YOUR GOAL. The answer must be an exact copy of the entries below, with no images in it.

Collected data entries
»»
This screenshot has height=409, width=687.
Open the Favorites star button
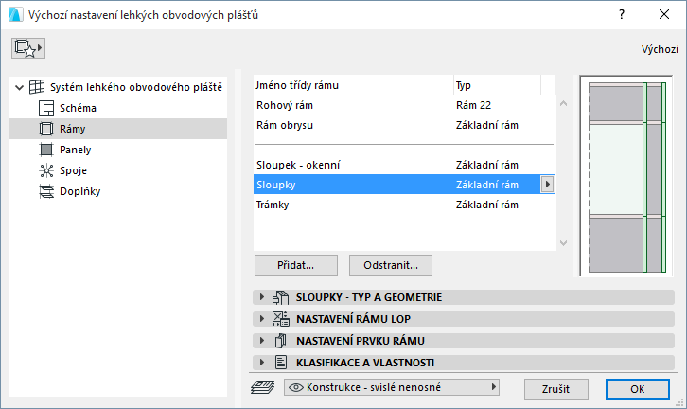29,47
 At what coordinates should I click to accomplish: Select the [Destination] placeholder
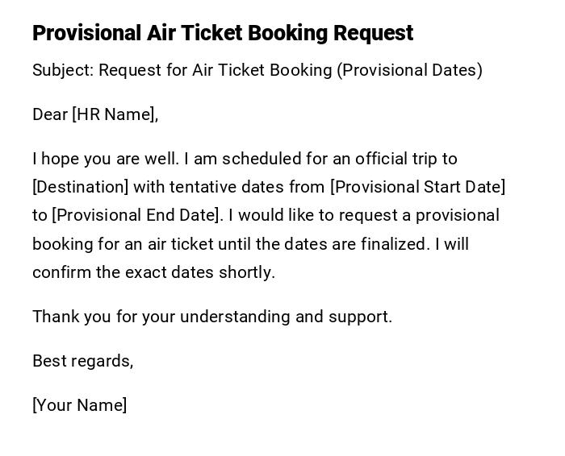click(80, 187)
««
EXERCISE OUTPUT.
This screenshot has height=409, width=687.
Open the Favorites star button
29,47
 At what coordinates should I click to accomplish: Select the [Destination] placeholder
click(80, 187)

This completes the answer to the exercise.